字形から意味を引き出すのが白川漢字学説の特徴であるが、意味の導き方があいまいで分かりにくい。「ばらばらになって僅かに残されている骨」は残の意味だろうか。こんな意味が残にあるのか。ありそうにない。図形的解釈と意味を取り違えている。

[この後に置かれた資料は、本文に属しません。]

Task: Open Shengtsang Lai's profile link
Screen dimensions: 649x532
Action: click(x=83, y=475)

意味とは「言葉の意味」であり、言葉が文脈で使われる際に、文脈から判断され把捉されるのが意味である。殘は次のような文脈で使われている。
①原文:惠此中國 國無有殘
 訓読:此の中国を恵し 国に残有ること無からしめよ
 翻訳:この中国をいつくしみ 残酷に物を壊すことのないように――『詩経』大雅・民労
②原文:取彼凶殘。
 訓読:彼の凶残を取る。
 翻訳:あのむごい者どもを捕まえる――『書経』泰誓
③原文:家殘於齊而無憂色、是不慈也。
 訓読:家、斉に残して憂色無きは、是れ不慈なり。
 翻訳:家族を斉国に残して心配しないのは、愛情がないということだ――『説苑』善説

①は物を損なう(殺したり害したりする)の意味、②はむごい意味、③のこる・のこすの意味で使われている。これらを意味する古典漢語がdzan(呉音ではザン、漢音ではサン)である。これを代替する視覚記号として殘が考案された。

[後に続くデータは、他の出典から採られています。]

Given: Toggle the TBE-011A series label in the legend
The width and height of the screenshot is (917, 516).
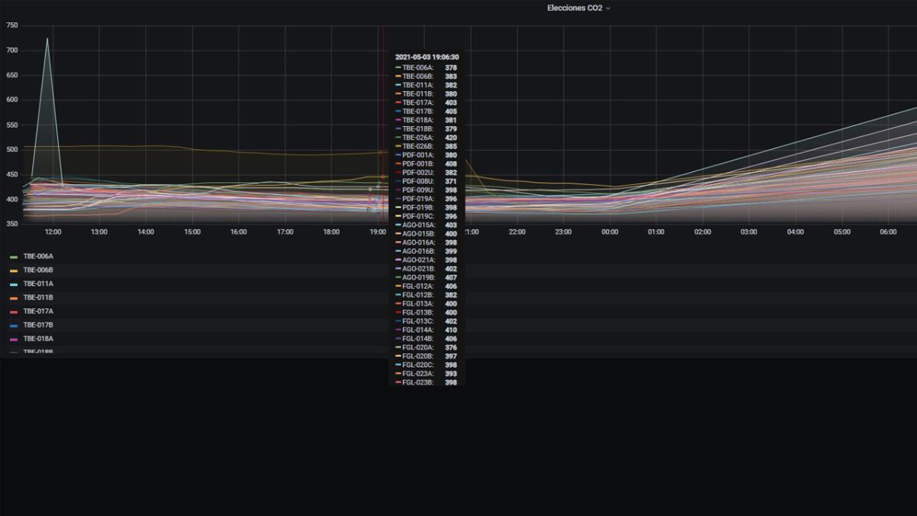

殘は「戔サン(音・イメージ記号)+歹(限定符号)」と解析する。戔は「戈(ほこ、刃物)+戈」を合わせて、刃物で物をそいだり削ったりする状況を暗示させる図形。剗サン(削る)の原字である。戔は「削って小さくする」というイメージ、また「小さい」「少ない」というイメージも表せる。歹は関節の骨の下半部を描いた形で、崩れた骨と関係があることを示す限定符号である。したがって殘は刃物で骨を削って小さな破片を出す情景を暗示させる図形である。この図形的意匠によって上記の①の意味をもつdzanを表記した。
①の「損なう、害する」が最初の意味である。生き物を害する→むごい(残酷)と意味が転じた。これが②の意味。「のこる・のこす」は更に転じた意味である。物が壊れると後に小さな破片がのこるから、「のこる」の意味になる。